Exercise goal — Write out the data below in full. Keep it exact.
----------------
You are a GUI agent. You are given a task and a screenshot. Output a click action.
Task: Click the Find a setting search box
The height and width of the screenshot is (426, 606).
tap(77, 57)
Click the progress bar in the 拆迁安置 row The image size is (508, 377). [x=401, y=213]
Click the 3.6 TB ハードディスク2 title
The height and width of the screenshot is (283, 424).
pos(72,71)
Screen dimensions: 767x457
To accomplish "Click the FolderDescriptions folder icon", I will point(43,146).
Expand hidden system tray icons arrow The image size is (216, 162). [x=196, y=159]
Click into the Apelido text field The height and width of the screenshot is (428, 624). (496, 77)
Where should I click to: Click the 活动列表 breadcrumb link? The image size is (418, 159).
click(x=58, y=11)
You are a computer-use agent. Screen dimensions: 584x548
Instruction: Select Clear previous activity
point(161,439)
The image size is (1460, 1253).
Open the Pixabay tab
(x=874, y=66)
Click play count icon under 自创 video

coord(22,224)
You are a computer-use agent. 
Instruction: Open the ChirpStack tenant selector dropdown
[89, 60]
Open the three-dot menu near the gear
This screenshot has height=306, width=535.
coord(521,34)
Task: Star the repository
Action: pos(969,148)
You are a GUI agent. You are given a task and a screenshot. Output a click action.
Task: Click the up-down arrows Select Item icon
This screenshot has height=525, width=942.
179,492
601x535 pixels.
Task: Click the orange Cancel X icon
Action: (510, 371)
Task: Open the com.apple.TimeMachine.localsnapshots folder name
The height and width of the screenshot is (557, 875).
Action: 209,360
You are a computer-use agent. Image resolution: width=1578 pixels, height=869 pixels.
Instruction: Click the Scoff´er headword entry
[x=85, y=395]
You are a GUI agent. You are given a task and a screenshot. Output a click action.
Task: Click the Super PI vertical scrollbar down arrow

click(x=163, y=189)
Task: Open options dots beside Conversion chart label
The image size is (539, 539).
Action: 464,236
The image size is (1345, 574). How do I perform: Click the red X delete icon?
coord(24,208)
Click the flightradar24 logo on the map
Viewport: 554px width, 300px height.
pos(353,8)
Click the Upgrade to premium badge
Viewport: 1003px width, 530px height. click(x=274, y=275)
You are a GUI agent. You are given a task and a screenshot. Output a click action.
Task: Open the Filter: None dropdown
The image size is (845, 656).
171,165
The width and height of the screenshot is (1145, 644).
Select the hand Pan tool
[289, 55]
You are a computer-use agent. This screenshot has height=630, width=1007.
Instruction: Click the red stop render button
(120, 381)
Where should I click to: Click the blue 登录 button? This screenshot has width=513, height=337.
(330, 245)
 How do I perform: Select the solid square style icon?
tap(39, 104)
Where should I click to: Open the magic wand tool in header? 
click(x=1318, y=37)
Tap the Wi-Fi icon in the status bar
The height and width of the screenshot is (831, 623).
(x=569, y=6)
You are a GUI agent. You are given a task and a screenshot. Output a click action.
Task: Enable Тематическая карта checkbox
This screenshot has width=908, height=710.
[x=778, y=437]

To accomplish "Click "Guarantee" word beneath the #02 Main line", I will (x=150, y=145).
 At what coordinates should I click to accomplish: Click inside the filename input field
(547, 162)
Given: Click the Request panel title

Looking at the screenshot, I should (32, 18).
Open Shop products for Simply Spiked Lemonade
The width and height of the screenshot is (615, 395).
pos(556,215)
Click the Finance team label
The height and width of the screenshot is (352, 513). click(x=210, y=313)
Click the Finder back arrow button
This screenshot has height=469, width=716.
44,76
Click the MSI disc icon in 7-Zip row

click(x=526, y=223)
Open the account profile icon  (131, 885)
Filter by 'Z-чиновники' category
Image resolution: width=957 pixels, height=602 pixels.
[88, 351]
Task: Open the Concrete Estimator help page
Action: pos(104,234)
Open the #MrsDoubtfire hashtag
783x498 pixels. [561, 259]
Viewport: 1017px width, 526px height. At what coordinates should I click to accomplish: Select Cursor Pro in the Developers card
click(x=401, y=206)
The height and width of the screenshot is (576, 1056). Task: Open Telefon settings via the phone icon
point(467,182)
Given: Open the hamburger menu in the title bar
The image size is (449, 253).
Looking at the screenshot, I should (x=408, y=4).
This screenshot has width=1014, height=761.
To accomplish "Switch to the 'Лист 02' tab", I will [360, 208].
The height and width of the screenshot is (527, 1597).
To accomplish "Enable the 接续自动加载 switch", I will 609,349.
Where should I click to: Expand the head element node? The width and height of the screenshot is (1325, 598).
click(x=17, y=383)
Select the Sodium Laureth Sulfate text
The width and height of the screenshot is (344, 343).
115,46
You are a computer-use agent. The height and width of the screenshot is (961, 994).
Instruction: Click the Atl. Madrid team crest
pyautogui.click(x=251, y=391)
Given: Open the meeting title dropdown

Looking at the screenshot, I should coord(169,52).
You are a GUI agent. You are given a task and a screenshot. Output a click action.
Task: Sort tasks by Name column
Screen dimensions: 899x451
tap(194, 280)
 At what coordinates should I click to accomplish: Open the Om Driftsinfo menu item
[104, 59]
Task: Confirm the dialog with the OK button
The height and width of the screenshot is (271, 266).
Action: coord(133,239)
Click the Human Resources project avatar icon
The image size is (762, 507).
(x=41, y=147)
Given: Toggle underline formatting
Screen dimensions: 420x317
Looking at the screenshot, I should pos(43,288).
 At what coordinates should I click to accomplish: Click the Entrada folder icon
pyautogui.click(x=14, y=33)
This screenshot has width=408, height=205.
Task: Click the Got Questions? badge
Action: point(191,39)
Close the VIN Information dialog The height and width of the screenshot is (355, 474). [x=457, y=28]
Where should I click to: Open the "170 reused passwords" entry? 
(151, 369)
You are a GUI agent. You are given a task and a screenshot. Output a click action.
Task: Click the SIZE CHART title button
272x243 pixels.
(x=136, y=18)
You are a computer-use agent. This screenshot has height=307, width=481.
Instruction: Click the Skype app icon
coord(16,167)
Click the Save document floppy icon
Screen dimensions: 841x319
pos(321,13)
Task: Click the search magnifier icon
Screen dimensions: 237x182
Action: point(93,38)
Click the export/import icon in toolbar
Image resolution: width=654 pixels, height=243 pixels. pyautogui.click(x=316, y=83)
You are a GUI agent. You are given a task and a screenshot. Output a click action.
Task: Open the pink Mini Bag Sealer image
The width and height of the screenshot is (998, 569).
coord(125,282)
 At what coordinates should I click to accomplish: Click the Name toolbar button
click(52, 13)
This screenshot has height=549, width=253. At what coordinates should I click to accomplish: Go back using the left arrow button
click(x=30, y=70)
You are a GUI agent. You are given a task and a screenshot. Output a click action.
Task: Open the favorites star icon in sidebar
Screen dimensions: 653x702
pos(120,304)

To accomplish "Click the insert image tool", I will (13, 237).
----------------
Answer to this exercise —
You are a GUI agent. You are given a task and a screenshot. Output a click action.
Task: Click the Find a setting search box
The height and width of the screenshot is (426, 606).
tap(77, 57)
Click the progress bar in the 拆迁安置 row The image size is (508, 377). [x=401, y=213]
Click the 3.6 TB ハードディスク2 title
The height and width of the screenshot is (283, 424).
pos(72,71)
Screen dimensions: 767x457
To accomplish "Click the FolderDescriptions folder icon", I will point(43,146).
Expand hidden system tray icons arrow The image size is (216, 162). [x=196, y=159]
Click into the Apelido text field The height and width of the screenshot is (428, 624). (496, 77)
Where should I click to: Click the 活动列表 breadcrumb link? The image size is (418, 159).
click(x=58, y=11)
You are a computer-use agent. Screen dimensions: 584x548
Instruction: Select Clear previous activity
point(161,439)
The image size is (1460, 1253).
Open the Pixabay tab
(x=874, y=66)
Click play count icon under 自创 video

coord(22,224)
You are a computer-use agent. 
Instruction: Open the ChirpStack tenant selector dropdown
[89, 60]
Open the three-dot menu near the gear
This screenshot has height=306, width=535.
coord(521,34)
Task: Star the repository
Action: pos(969,148)
You are a GUI agent. You are given a task and a screenshot. Output a click action.
Task: Click the up-down arrows Select Item icon
This screenshot has height=525, width=942.
179,492
601x535 pixels.
Task: Click the orange Cancel X icon
Action: (510, 371)
Task: Open the com.apple.TimeMachine.localsnapshots folder name
The height and width of the screenshot is (557, 875).
Action: 209,360
You are a computer-use agent. Image resolution: width=1578 pixels, height=869 pixels.
Instruction: Click the Scoff´er headword entry
[x=85, y=395]
You are a GUI agent. You are given a task and a screenshot. Output a click action.
Task: Click the Super PI vertical scrollbar down arrow

click(x=163, y=189)
Task: Open options dots beside Conversion chart label
The image size is (539, 539).
Action: 464,236
The image size is (1345, 574). How do I perform: Click the red X delete icon?
coord(24,208)
Click the flightradar24 logo on the map
Viewport: 554px width, 300px height.
pos(353,8)
Click the Upgrade to premium badge
Viewport: 1003px width, 530px height. click(x=274, y=275)
You are a GUI agent. You are given a task and a screenshot. Output a click action.
Task: Open the Filter: None dropdown
The image size is (845, 656).
171,165
The width and height of the screenshot is (1145, 644).
Select the hand Pan tool
[289, 55]
You are a computer-use agent. This screenshot has height=630, width=1007.
Instruction: Click the red stop render button
(120, 381)
Where should I click to: Click the blue 登录 button? This screenshot has width=513, height=337.
(330, 245)
 How do I perform: Select the solid square style icon?
tap(39, 104)
Where should I click to: Open the magic wand tool in header? 
click(x=1318, y=37)
Tap the Wi-Fi icon in the status bar
The height and width of the screenshot is (831, 623).
(x=569, y=6)
You are a GUI agent. You are given a task and a screenshot. Output a click action.
Task: Enable Тематическая карта checkbox
This screenshot has width=908, height=710.
[x=778, y=437]

To accomplish "Click "Guarantee" word beneath the #02 Main line", I will (x=150, y=145).
 At what coordinates should I click to accomplish: Click inside the filename input field
(547, 162)
Given: Click the Request panel title

Looking at the screenshot, I should (32, 18).
Open Shop products for Simply Spiked Lemonade
The width and height of the screenshot is (615, 395).
pos(556,215)
Click the Finance team label
The height and width of the screenshot is (352, 513). click(x=210, y=313)
Click the Finder back arrow button
This screenshot has height=469, width=716.
44,76
Click the MSI disc icon in 7-Zip row

click(x=526, y=223)
Open the account profile icon  (131, 885)
Filter by 'Z-чиновники' category
Image resolution: width=957 pixels, height=602 pixels.
[88, 351]
Task: Open the Concrete Estimator help page
Action: pos(104,234)
Open the #MrsDoubtfire hashtag
783x498 pixels. [561, 259]
Viewport: 1017px width, 526px height. At what coordinates should I click to accomplish: Select Cursor Pro in the Developers card
click(x=401, y=206)
The height and width of the screenshot is (576, 1056). Task: Open Telefon settings via the phone icon
point(467,182)
Given: Open the hamburger menu in the title bar
The image size is (449, 253).
Looking at the screenshot, I should (x=408, y=4).
This screenshot has width=1014, height=761.
To accomplish "Switch to the 'Лист 02' tab", I will [360, 208].
The height and width of the screenshot is (527, 1597).
To accomplish "Enable the 接续自动加载 switch", I will 609,349.
Where should I click to: Expand the head element node? The width and height of the screenshot is (1325, 598).
click(x=17, y=383)
Select the Sodium Laureth Sulfate text
The width and height of the screenshot is (344, 343).
115,46
You are a computer-use agent. The height and width of the screenshot is (961, 994).
Instruction: Click the Atl. Madrid team crest
pyautogui.click(x=251, y=391)
Given: Open the meeting title dropdown

Looking at the screenshot, I should coord(169,52).
You are a GUI agent. You are given a task and a screenshot. Output a click action.
Task: Sort tasks by Name column
Screen dimensions: 899x451
tap(194, 280)
 At what coordinates should I click to accomplish: Open the Om Driftsinfo menu item
[104, 59]
Task: Confirm the dialog with the OK button
The height and width of the screenshot is (271, 266).
Action: coord(133,239)
Click the Human Resources project avatar icon
The image size is (762, 507).
(x=41, y=147)
Given: Toggle underline formatting
Screen dimensions: 420x317
Looking at the screenshot, I should pos(43,288).
 At what coordinates should I click to accomplish: Click the Entrada folder icon
pyautogui.click(x=14, y=33)
This screenshot has width=408, height=205.
Task: Click the Got Questions? badge
Action: point(191,39)
Close the VIN Information dialog The height and width of the screenshot is (355, 474). [x=457, y=28]
Where should I click to: Open the "170 reused passwords" entry? 
(151, 369)
You are a GUI agent. You are given a task and a screenshot. Output a click action.
Task: Click the SIZE CHART title button
272x243 pixels.
(x=136, y=18)
You are a computer-use agent. This screenshot has height=307, width=481.
Instruction: Click the Skype app icon
coord(16,167)
Click the Save document floppy icon
Screen dimensions: 841x319
pos(321,13)
Task: Click the search magnifier icon
Screen dimensions: 237x182
Action: point(93,38)
Click the export/import icon in toolbar
Image resolution: width=654 pixels, height=243 pixels. pyautogui.click(x=316, y=83)
You are a GUI agent. You are given a task and a screenshot. Output a click action.
Task: Open the pink Mini Bag Sealer image
The width and height of the screenshot is (998, 569).
coord(125,282)
 At what coordinates should I click to accomplish: Click the Name toolbar button
click(52, 13)
This screenshot has height=549, width=253. At what coordinates should I click to accomplish: Go back using the left arrow button
click(x=30, y=70)
You are a GUI agent. You are given a task and a screenshot. Output a click action.
Task: Open the favorites star icon in sidebar
Screen dimensions: 653x702
pos(120,304)

To accomplish "Click the insert image tool", I will (13, 237).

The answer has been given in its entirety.